From time to time, I post squirrelly thoughts. Today, I wonder: Should a large company with famous, distinct trademarks sometimes hold back from aggressively enforcing those trademarks, even when doing so might at first appear to be a useful competitive strategy? I’m sure many executives at McDonald’s–the worldwide fast-food chain that it is so ubiquitous The Economist uses the prices of the Big Mac to measure purchasing power parity throughout the world–are questioning some past enforcement decisions.
If you haven’t heard, the European Union Intellectual Property Office (EUIPO) issued a decision cancelling McDonald’s “Big Mac” trademark registration within the European Union.

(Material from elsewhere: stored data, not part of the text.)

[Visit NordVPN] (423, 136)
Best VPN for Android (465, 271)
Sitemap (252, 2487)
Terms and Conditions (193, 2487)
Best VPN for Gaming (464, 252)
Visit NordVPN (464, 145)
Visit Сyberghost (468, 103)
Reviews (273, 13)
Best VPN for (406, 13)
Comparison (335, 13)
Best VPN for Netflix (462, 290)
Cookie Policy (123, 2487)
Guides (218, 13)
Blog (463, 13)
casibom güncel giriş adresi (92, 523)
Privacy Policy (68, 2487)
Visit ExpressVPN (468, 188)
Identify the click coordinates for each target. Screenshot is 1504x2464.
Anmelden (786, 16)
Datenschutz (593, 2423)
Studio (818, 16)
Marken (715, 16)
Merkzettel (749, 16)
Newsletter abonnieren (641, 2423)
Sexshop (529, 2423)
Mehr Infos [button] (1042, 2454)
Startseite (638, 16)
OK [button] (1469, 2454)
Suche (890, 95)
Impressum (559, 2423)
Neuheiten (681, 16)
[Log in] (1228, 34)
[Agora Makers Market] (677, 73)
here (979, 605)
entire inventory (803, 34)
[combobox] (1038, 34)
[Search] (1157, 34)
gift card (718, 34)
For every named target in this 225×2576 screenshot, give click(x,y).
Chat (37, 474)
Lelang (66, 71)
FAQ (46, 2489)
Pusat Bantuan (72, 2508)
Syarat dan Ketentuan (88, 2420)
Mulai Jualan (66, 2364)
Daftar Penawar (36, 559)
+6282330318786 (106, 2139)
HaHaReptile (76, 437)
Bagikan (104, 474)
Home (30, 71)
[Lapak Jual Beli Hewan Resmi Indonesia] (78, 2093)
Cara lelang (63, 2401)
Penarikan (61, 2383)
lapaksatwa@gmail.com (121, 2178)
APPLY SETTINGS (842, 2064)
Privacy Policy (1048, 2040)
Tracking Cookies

Although the decision was based on certain procedural and evidentiary issues, it resulted from a proceeding brought by McDonald’s European competitor “Supermac’s,” an Irish fast-food burger chain opened in 1978, in response to McDonald’s aggressive enforcement tactics.
Supermac’s offers a similar cornucopia of comfort food items, including chicken nuggets, french fries, and the “Mighty Mac,” which is:
A succulent double burger complete with two 100% Irish beef patties, melted cheese, crispy lettuce, diced onion with ketchup and burger sauce served in a toasted sesame seed bun.
Sound familiar? Here’s how McDonald’s describes the Big Mac:
Mouthwatering perfection starts with two 100% pure beef patties and Big Mac sauce sandwiched between a sesame seed bun. It’s topped off with pickles, crisp lettuce, onions and American cheese for a 100% beef burger with a taste like no other. It contains no artificial flavors, preservatives or added colors from artificial sources. Our pickle contains an artificial preservative, so skip it if you like.
Perhaps for these reasons, McDonald’s vigorously opposed Supermac’s trademark registrations a few years ago, arguing that the similarity between the names “McDonald’s” and “Supermac’s” (the Mc/Mac usage) would cause confusion among consumers.
Which one is the Big Mac, and which is the Mighty Mac? (hint: in order)
In 2017, Supermac’s retaliated against McDonald’s enforcement activities, seeking cancellation of McDonald’s own flagship marks. Central to Supermac’s narrative is McDonald’s “trademark bullying”–a topic we’ve discussed generally on DuetsBlog numerous times. Specifically, Supermac’s argued that McDonald’s purposefully engaged in anticompetitive conduct, including “registering brand names . . . which are simply stored away in a war chest to use against future competitors.”
It is not readily apparent that EUIPO ruled against McDonald’s on grounds related to bullying or overly-aggressive enforcement because, ostensibly, the ruling is based on McDonald’s failure to prove genuine use of “Big Mac” as a burger or restaurant name–which seems hard to believe given, among other things, The Economist’s Big Mac Index. However, Supermac’s is calling this a victory for small businesses, and a win in “a David versus Goliath battle against trademark bullying by a powerful multinational.” As a result of EUIPO’s ruling, companies may now freely use “Big Mac” throughout the entire EU. McDonald’s has said it intends to appeal the ruling.
EUIPO’s ruling seems absurd, but it makes me wonder if McDonald’s could have avoided this ruling, and the trademark bully label, by taking a less aggressive stance in enforcing its trademarks. Instead of seeking to prevent registration of the Supermac’s and other marks in a transparently-competitive posture, McDonald’s could have decided to target its enforcement on certain products and names (e.g., Mighty Mac), or simply compete on the basis of quality and price. McDonald’s could have also considered creative ways to discourage Supermac’s from using similar marks, employing humorous methods akin to Bud Light sending a medieval jester to deliver a cease and desist message on a scroll to Modist Brewing. Increasingly, brands need to seek a balance between uncovering and prosecuting all possible misuses and not enforcing rights at all. This latest EUIPO may, at its heart, be a lesson in more selective enforcement.
Update: This article was referenced, and Kyle was quoted, by the Washington Post on February 11, 2019.